Create a channel, create a thread pool with 4 threads. Push 4 numbers into the channel. In the thread pools run a function that reads from the channel and calculates how many normal random numbers you have to generate before you get a value bigger than what it read from the channel… These tasks will run on separate threads, and do their work just fine… (Use local RNGs)

If ThreadPools.jl fits your need, I think it’s great and it’s not my intention to discourage it at all. All I want to do is to properly characterize what it actually is (or was, when I checked the last time) for helping you and other readers to understand the use case of it. I also didn’t say it’s not possible to use or implement “thread pool.” I was trying to explain that you don’t need ThreadPools.jl for this and ThreadPools.jl introduces overheads since it tries to disable what Julia runtime does (e.g., task migration across OS threads, in Julia 1.7 and later). There are much simpler and composable ways to implement task pools. In particular, the code in the OP already does it.

2 Likes

I seem to have started a heated exchange, so please let me summarize my understanding.

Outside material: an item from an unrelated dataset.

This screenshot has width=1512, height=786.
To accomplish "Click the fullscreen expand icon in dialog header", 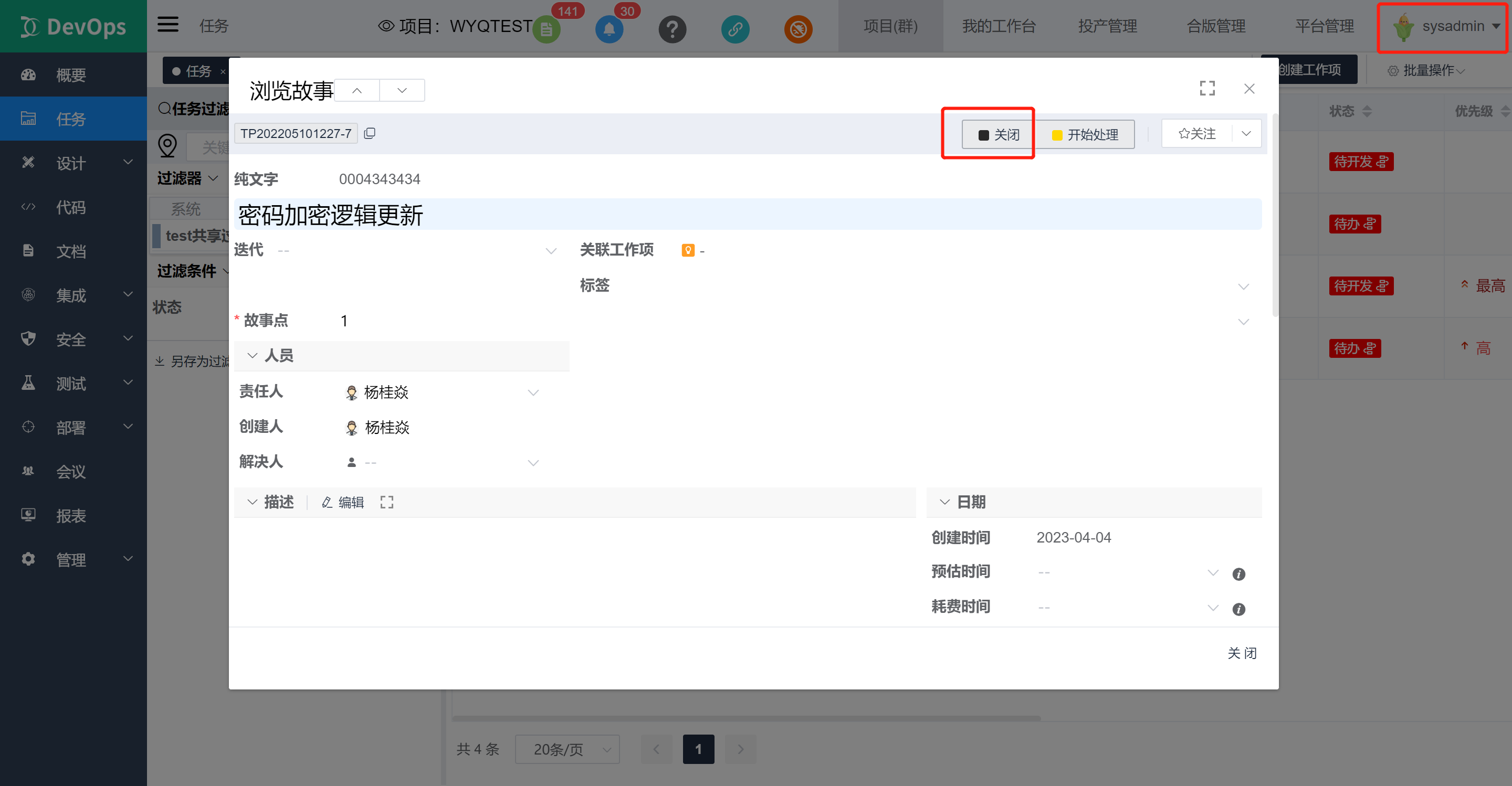I will coord(1207,89).
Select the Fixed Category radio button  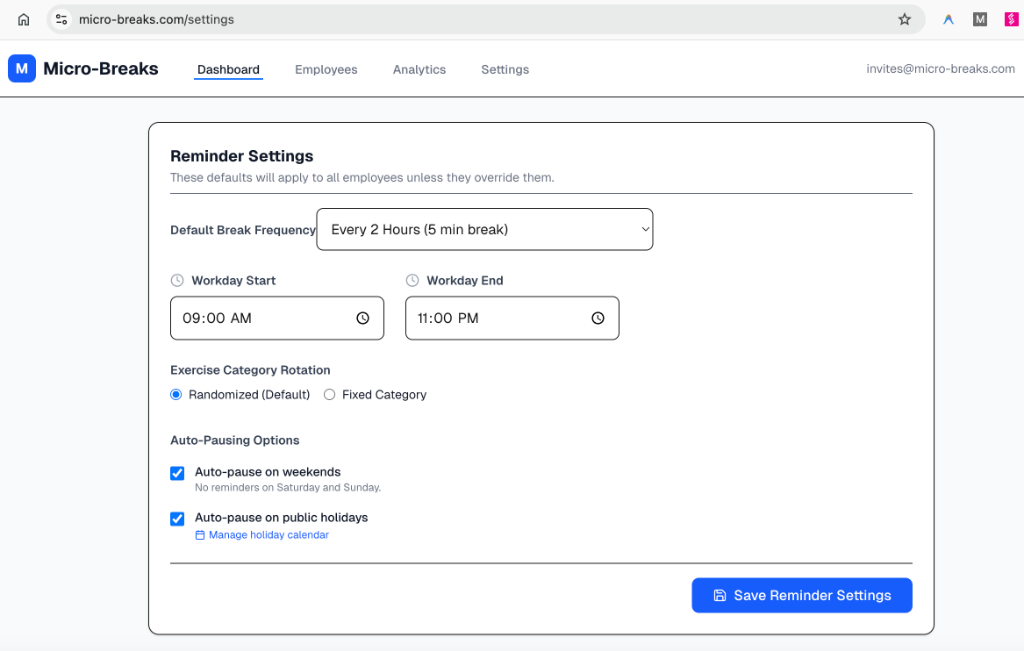tap(330, 395)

  • ThreadPools.jl is great in that it creates a channel-like object on which new tasks can be pushed (at wish, in the form of a function and arguments).
  • @tkf suggested a direct implementation, that’s so short that there’s no need to look for a package
  • Dagger.jl lets you create step-by-step a directed acyclic graph of computations. Each current leaf can, itself, extend the dag (actually a tree) and wait for its completion. I’m a bit nervous of the overhead of creating gazillions of tasks, perhaps in parallel, but in principle it should work cleanly.

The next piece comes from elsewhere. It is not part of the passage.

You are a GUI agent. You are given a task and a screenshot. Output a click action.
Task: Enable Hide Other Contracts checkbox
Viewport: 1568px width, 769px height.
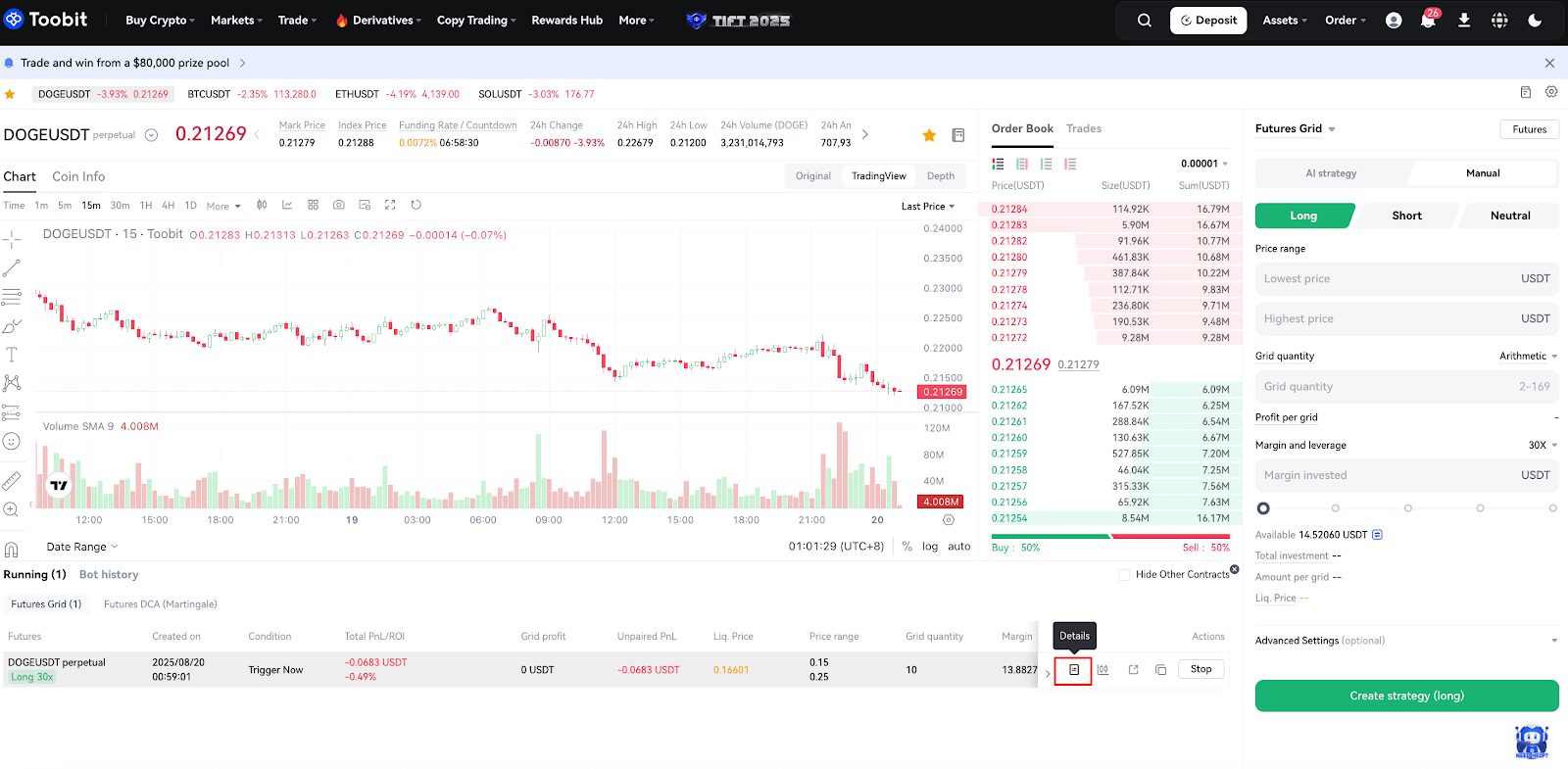pos(1124,575)
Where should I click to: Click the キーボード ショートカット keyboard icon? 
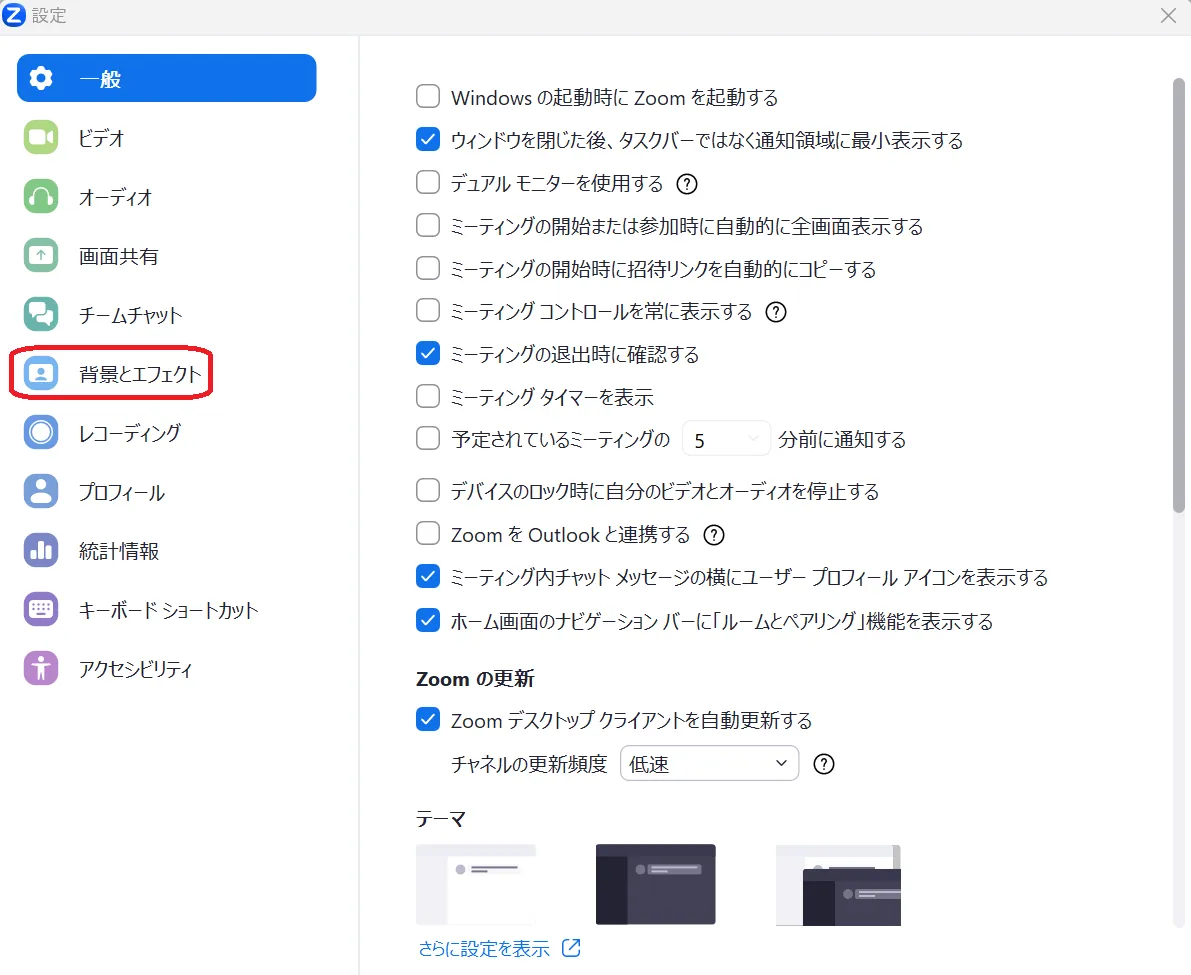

One thing that the first two suggestions don’t address is to stop when all the work is finished. I must have been a bit unclear, so let me try to rephrase it mathematically.

We have a map f\colon T \to 2^T with t\in f(t) for all t, and an initial subset S\subseteq T. We are looking for the fixed point \bigcup_{n\ge0} f^n(S). In words, f is a map taking an object t, doing something with it, and creating 0 or more new objects on which to keep working.

Thinking about a channel abstraction, we start nthreads() workers who take items from the channel, do some work on them (probably modifying a global state), and push new items back on the channel. When all workers are idle and the channel is empty, we close the channel and return control to the user.

It’s especially for this stopping condition that I had to do some unpleasant lock yoga.